Required task –
Transcribe every line of the records below with no changes.

(Records for pointing to text and elements)
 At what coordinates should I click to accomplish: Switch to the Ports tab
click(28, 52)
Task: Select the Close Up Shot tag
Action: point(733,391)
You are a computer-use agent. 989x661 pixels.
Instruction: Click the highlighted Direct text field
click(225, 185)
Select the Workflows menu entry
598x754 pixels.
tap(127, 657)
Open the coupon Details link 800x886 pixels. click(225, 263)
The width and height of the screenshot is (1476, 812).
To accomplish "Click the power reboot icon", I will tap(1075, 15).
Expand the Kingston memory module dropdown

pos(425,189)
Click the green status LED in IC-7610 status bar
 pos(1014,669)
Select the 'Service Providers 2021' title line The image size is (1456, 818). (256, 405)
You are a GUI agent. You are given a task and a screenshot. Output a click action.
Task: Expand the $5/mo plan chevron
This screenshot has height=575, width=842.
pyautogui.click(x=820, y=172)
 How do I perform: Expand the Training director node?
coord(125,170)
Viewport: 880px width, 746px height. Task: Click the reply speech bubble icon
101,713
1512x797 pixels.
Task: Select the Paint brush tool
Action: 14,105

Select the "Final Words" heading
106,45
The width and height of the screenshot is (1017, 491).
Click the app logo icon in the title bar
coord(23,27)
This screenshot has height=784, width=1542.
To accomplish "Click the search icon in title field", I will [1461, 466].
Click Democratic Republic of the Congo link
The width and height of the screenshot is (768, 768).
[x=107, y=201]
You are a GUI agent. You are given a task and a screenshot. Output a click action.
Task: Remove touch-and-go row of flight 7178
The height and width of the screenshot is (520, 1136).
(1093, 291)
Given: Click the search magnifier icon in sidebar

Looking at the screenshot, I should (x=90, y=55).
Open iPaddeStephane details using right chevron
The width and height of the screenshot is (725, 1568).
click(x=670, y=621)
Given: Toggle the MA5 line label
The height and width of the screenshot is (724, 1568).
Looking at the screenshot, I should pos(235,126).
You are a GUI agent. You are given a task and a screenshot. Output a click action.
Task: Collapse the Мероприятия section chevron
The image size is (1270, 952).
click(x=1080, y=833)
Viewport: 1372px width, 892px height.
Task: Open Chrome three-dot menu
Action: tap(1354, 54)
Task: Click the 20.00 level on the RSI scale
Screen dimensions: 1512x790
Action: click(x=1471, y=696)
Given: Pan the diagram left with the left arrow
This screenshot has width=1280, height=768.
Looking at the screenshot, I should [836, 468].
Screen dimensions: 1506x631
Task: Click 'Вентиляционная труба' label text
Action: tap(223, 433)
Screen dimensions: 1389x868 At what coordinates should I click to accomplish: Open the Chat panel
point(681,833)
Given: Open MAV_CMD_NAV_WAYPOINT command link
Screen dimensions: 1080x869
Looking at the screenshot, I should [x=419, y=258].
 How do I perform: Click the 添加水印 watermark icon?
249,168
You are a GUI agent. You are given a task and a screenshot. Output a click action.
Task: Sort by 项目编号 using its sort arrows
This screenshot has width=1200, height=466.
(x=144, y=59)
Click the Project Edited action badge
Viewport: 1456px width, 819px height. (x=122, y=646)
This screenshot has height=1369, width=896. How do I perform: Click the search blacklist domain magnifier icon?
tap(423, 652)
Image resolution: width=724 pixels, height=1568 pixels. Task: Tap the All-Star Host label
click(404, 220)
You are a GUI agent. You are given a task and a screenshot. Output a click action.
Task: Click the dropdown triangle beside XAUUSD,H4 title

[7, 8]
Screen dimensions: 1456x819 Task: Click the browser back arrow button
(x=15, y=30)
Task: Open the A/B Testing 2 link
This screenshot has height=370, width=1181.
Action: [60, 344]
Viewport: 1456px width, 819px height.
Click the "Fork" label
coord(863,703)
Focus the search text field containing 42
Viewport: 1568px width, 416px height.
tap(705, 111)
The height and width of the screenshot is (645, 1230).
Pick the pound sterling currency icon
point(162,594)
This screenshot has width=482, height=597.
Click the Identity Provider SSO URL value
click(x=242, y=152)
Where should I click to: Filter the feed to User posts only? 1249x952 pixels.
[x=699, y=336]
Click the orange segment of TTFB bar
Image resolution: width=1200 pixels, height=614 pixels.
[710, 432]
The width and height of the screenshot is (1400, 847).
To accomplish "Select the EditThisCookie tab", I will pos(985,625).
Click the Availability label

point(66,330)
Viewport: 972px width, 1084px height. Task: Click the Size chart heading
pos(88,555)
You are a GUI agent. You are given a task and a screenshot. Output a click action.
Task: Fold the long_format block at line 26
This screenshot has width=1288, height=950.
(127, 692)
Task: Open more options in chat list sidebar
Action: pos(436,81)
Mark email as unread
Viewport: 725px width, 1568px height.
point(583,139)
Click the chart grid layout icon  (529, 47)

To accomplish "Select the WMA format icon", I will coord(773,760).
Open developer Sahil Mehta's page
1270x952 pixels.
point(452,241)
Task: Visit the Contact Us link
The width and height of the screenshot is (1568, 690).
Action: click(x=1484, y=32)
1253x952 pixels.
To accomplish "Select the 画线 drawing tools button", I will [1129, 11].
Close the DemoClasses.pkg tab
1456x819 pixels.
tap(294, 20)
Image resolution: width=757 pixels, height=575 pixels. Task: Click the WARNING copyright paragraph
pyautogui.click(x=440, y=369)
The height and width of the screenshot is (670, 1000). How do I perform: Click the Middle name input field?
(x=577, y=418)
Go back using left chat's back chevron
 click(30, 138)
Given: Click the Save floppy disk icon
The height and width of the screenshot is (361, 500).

Output for this task –
 At what coordinates should I click to accomplish: Switch to the Ports tab
click(28, 52)
Task: Select the Close Up Shot tag
Action: point(733,391)
You are a computer-use agent. 989x661 pixels.
Instruction: Click the highlighted Direct text field
click(225, 185)
Select the Workflows menu entry
598x754 pixels.
tap(127, 657)
Open the coupon Details link 800x886 pixels. click(225, 263)
The width and height of the screenshot is (1476, 812).
To accomplish "Click the power reboot icon", I will tap(1075, 15).
Expand the Kingston memory module dropdown

pos(425,189)
Click the green status LED in IC-7610 status bar
 pos(1014,669)
Select the 'Service Providers 2021' title line The image size is (1456, 818). (256, 405)
You are a GUI agent. You are given a task and a screenshot. Output a click action.
Task: Expand the $5/mo plan chevron
This screenshot has height=575, width=842.
pyautogui.click(x=820, y=172)
 How do I perform: Expand the Training director node?
coord(125,170)
Viewport: 880px width, 746px height. Task: Click the reply speech bubble icon
101,713
1512x797 pixels.
Task: Select the Paint brush tool
Action: 14,105

Select the "Final Words" heading
106,45
The width and height of the screenshot is (1017, 491).
Click the app logo icon in the title bar
coord(23,27)
This screenshot has height=784, width=1542.
To accomplish "Click the search icon in title field", I will [1461, 466].
Click Democratic Republic of the Congo link
The width and height of the screenshot is (768, 768).
[x=107, y=201]
You are a GUI agent. You are given a task and a screenshot. Output a click action.
Task: Remove touch-and-go row of flight 7178
The height and width of the screenshot is (520, 1136).
(1093, 291)
Given: Click the search magnifier icon in sidebar

Looking at the screenshot, I should (x=90, y=55).
Open iPaddeStephane details using right chevron
The width and height of the screenshot is (725, 1568).
click(x=670, y=621)
Given: Toggle the MA5 line label
The height and width of the screenshot is (724, 1568).
Looking at the screenshot, I should pos(235,126).
You are a GUI agent. You are given a task and a screenshot. Output a click action.
Task: Collapse the Мероприятия section chevron
The image size is (1270, 952).
click(x=1080, y=833)
Viewport: 1372px width, 892px height.
Task: Open Chrome three-dot menu
Action: tap(1354, 54)
Task: Click the 20.00 level on the RSI scale
Screen dimensions: 1512x790
Action: click(x=1471, y=696)
Given: Pan the diagram left with the left arrow
This screenshot has width=1280, height=768.
Looking at the screenshot, I should [836, 468].
Screen dimensions: 1506x631
Task: Click 'Вентиляционная труба' label text
Action: tap(223, 433)
Screen dimensions: 1389x868 At what coordinates should I click to accomplish: Open the Chat panel
point(681,833)
Given: Open MAV_CMD_NAV_WAYPOINT command link
Screen dimensions: 1080x869
Looking at the screenshot, I should [x=419, y=258].
 How do I perform: Click the 添加水印 watermark icon?
249,168
You are a GUI agent. You are given a task and a screenshot. Output a click action.
Task: Sort by 项目编号 using its sort arrows
This screenshot has width=1200, height=466.
(x=144, y=59)
Click the Project Edited action badge
Viewport: 1456px width, 819px height. (x=122, y=646)
This screenshot has height=1369, width=896. How do I perform: Click the search blacklist domain magnifier icon?
tap(423, 652)
Image resolution: width=724 pixels, height=1568 pixels. Task: Tap the All-Star Host label
click(404, 220)
You are a GUI agent. You are given a task and a screenshot. Output a click action.
Task: Click the dropdown triangle beside XAUUSD,H4 title

[7, 8]
Screen dimensions: 1456x819 Task: Click the browser back arrow button
(x=15, y=30)
Task: Open the A/B Testing 2 link
This screenshot has height=370, width=1181.
Action: [60, 344]
Viewport: 1456px width, 819px height.
Click the "Fork" label
coord(863,703)
Focus the search text field containing 42
Viewport: 1568px width, 416px height.
tap(705, 111)
The height and width of the screenshot is (645, 1230).
Pick the pound sterling currency icon
point(162,594)
This screenshot has width=482, height=597.
Click the Identity Provider SSO URL value
click(x=242, y=152)
Where should I click to: Filter the feed to User posts only? 1249x952 pixels.
[x=699, y=336]
Click the orange segment of TTFB bar
Image resolution: width=1200 pixels, height=614 pixels.
[710, 432]
The width and height of the screenshot is (1400, 847).
To accomplish "Select the EditThisCookie tab", I will pos(985,625).
Click the Availability label

point(66,330)
Viewport: 972px width, 1084px height. Task: Click the Size chart heading
pos(88,555)
You are a GUI agent. You are given a task and a screenshot. Output a click action.
Task: Fold the long_format block at line 26
This screenshot has width=1288, height=950.
(127, 692)
Task: Open more options in chat list sidebar
Action: pos(436,81)
Mark email as unread
Viewport: 725px width, 1568px height.
point(583,139)
Click the chart grid layout icon  (529, 47)

To accomplish "Select the WMA format icon", I will coord(773,760).
Open developer Sahil Mehta's page
1270x952 pixels.
point(452,241)
Task: Visit the Contact Us link
The width and height of the screenshot is (1568, 690).
Action: click(x=1484, y=32)
1253x952 pixels.
To accomplish "Select the 画线 drawing tools button", I will [1129, 11].
Close the DemoClasses.pkg tab
1456x819 pixels.
tap(294, 20)
Image resolution: width=757 pixels, height=575 pixels. Task: Click the WARNING copyright paragraph
pyautogui.click(x=440, y=369)
The height and width of the screenshot is (670, 1000). How do I perform: Click the Middle name input field?
(x=577, y=418)
Go back using left chat's back chevron
 click(30, 138)
Given: Click the Save floppy disk icon
The height and width of the screenshot is (361, 500).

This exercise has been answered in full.